Exercise
Start at the line that contains "Open the 工具(T) menu" in the listing below and extract every line through the last, exactly; leave pictures out.

Data section
>>>
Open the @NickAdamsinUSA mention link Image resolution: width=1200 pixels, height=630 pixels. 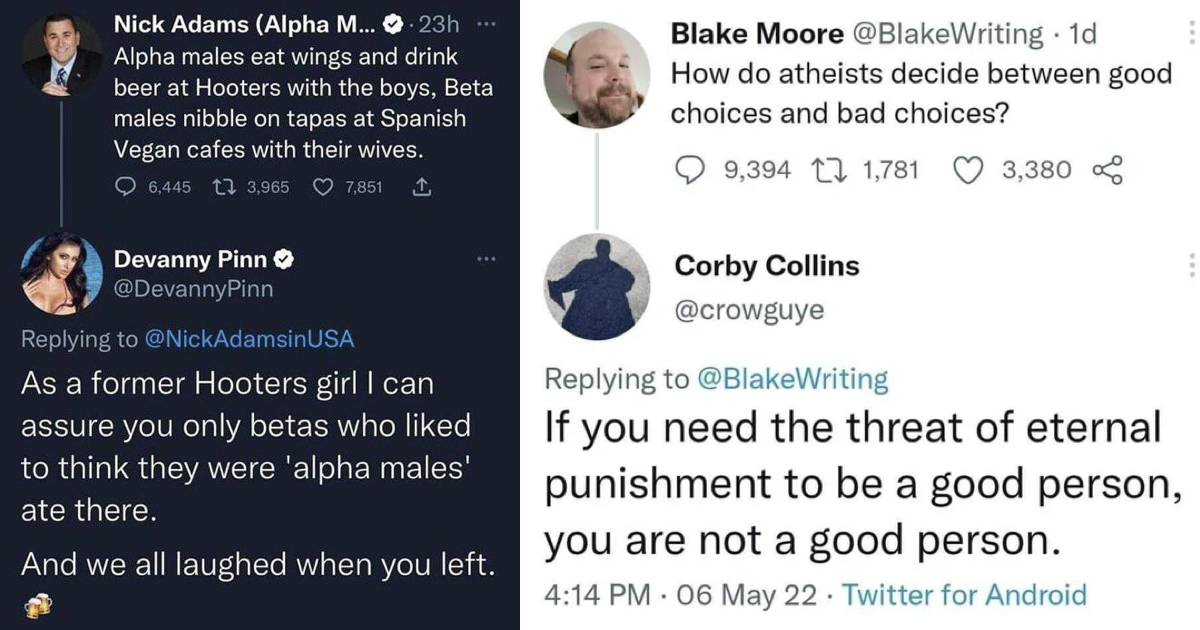[x=250, y=339]
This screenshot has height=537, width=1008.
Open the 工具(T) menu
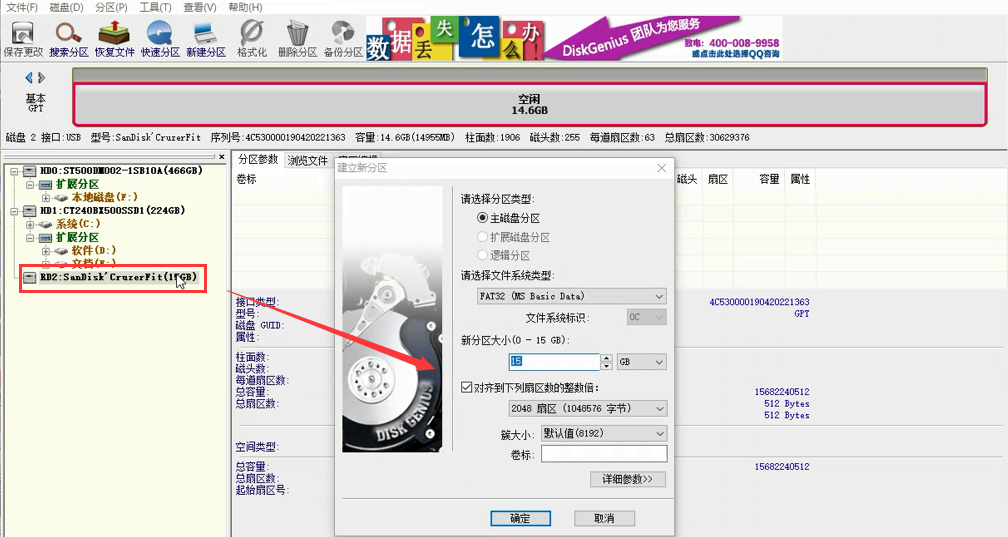coord(156,7)
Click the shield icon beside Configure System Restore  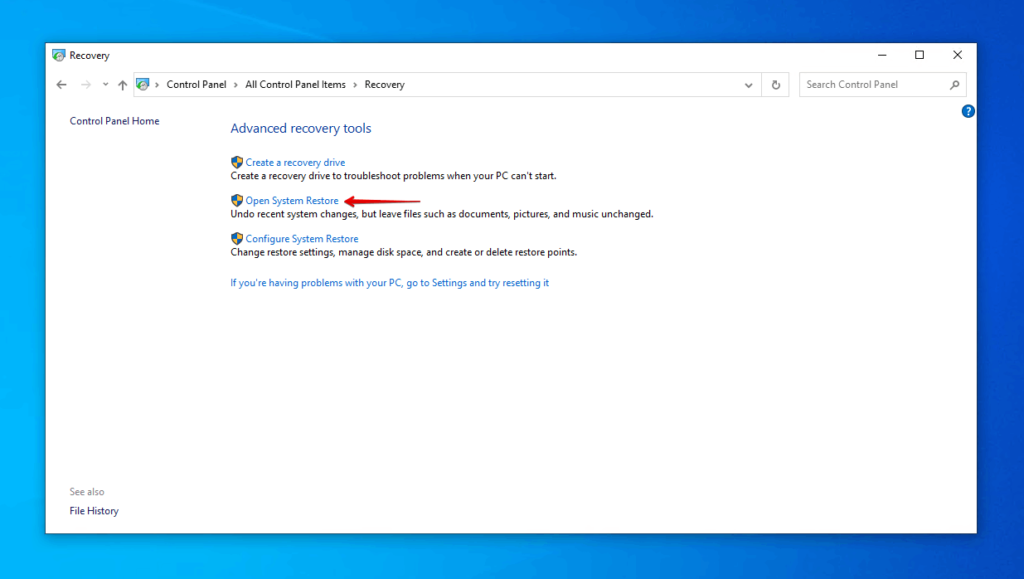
<<<
Written answer
Open the 工具(T) menu
coord(156,7)
Click the shield icon beside Configure System Restore  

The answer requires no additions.